» **AVAILABLE DATA**:
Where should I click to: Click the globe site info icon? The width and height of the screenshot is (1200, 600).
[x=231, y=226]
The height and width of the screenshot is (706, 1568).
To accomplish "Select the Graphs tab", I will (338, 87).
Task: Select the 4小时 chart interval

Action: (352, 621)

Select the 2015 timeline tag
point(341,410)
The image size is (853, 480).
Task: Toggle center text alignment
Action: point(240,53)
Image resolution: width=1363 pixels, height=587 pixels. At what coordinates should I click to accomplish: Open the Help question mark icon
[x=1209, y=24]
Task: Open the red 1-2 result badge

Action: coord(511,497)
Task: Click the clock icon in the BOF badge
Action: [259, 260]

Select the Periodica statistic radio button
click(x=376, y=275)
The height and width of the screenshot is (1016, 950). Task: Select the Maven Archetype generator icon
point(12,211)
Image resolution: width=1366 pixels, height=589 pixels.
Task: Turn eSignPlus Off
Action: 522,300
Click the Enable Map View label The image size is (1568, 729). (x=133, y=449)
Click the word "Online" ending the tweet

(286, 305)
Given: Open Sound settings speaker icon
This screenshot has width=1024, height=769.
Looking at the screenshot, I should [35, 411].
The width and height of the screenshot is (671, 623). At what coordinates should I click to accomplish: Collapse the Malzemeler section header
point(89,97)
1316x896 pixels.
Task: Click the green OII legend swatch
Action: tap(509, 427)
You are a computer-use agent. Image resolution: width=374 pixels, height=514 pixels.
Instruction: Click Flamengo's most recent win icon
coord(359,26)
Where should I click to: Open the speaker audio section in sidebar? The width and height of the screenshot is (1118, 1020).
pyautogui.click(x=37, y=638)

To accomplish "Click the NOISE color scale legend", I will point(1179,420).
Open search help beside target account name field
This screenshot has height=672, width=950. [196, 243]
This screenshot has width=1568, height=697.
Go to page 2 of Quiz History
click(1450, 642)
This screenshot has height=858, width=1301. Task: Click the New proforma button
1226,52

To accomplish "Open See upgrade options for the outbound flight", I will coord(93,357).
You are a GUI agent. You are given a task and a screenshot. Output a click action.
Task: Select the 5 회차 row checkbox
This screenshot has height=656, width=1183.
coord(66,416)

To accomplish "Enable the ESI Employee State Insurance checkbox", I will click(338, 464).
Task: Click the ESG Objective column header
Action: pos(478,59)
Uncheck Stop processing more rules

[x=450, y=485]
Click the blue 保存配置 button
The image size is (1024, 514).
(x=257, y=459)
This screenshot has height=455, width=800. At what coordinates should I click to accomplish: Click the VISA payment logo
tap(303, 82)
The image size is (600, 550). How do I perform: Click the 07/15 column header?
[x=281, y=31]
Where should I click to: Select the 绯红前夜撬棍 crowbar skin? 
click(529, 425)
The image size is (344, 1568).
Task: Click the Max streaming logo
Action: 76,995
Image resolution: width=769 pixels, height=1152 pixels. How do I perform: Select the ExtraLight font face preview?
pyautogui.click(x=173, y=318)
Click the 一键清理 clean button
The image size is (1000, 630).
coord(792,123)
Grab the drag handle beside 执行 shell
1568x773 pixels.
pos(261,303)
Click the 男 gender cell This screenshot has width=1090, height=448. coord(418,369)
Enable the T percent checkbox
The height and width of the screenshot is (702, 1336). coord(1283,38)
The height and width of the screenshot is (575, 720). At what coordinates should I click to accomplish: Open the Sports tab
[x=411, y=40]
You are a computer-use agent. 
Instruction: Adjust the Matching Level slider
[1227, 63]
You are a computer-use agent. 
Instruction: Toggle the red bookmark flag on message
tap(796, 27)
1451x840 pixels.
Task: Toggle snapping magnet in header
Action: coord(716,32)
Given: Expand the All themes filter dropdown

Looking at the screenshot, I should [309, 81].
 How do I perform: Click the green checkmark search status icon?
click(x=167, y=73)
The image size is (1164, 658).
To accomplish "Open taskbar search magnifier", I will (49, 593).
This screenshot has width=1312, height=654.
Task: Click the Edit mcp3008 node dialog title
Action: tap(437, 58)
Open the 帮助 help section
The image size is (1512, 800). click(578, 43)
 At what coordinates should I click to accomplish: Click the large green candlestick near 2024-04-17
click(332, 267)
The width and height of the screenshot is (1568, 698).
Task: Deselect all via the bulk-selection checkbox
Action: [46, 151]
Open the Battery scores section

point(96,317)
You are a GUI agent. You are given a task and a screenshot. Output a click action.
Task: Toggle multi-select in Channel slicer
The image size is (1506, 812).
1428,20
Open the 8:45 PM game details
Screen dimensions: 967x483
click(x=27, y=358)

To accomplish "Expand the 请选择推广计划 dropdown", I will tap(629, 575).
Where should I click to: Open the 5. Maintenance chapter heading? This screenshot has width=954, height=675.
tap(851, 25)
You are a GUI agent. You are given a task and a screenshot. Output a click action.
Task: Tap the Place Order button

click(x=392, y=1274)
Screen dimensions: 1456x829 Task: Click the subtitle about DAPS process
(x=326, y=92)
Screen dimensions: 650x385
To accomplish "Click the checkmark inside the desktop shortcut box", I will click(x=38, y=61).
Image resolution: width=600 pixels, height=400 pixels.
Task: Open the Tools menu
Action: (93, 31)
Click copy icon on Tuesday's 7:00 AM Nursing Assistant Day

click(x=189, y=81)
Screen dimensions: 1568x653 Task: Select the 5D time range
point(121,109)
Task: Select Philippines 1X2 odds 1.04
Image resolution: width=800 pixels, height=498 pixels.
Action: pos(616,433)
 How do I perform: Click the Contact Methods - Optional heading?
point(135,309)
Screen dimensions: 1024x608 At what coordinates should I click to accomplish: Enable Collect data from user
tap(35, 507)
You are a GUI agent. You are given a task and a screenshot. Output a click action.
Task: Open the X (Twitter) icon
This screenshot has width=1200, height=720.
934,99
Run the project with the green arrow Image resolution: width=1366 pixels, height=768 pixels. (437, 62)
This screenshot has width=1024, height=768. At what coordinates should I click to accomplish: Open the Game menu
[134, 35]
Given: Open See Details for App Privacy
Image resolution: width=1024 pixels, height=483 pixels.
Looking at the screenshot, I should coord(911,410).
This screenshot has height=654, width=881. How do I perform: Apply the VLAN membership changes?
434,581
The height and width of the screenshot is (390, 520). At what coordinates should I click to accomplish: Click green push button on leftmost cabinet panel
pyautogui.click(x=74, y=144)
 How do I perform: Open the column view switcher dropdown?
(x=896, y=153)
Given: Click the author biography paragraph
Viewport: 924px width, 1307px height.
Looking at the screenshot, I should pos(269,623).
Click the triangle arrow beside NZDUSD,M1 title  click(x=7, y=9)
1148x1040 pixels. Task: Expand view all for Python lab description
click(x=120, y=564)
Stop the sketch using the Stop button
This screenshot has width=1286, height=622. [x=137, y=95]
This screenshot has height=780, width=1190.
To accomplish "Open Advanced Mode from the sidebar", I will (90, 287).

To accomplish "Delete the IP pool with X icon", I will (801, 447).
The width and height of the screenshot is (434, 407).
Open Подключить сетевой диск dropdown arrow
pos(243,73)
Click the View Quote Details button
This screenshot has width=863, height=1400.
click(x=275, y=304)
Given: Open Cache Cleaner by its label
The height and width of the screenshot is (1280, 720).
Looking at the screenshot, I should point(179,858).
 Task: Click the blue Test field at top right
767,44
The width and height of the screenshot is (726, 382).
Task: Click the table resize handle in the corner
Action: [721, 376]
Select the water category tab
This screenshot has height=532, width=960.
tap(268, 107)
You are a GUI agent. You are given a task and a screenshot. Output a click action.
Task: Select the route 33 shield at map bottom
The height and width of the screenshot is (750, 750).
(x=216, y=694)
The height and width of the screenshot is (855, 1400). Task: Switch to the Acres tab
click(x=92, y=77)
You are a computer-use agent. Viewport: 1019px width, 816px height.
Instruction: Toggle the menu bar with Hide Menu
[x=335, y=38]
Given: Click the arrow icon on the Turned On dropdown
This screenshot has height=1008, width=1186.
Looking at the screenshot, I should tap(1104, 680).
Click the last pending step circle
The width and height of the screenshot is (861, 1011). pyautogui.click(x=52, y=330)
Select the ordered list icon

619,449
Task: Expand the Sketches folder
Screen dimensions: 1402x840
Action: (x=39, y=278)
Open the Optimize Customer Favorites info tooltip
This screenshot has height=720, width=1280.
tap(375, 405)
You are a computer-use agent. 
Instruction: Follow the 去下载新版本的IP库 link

» **WHAT TO PRODUCE**: Exactly and only the lines from the one containing "Task: Expand the Sketches folder" to the end of the entries above are to be written out.

» **RESULT OF THE EXERCISE**:
Task: Expand the Sketches folder
Screen dimensions: 1402x840
Action: (x=39, y=278)
Open the Optimize Customer Favorites info tooltip
This screenshot has height=720, width=1280.
tap(375, 405)
You are a computer-use agent. 
Instruction: Follow the 去下载新版本的IP库 link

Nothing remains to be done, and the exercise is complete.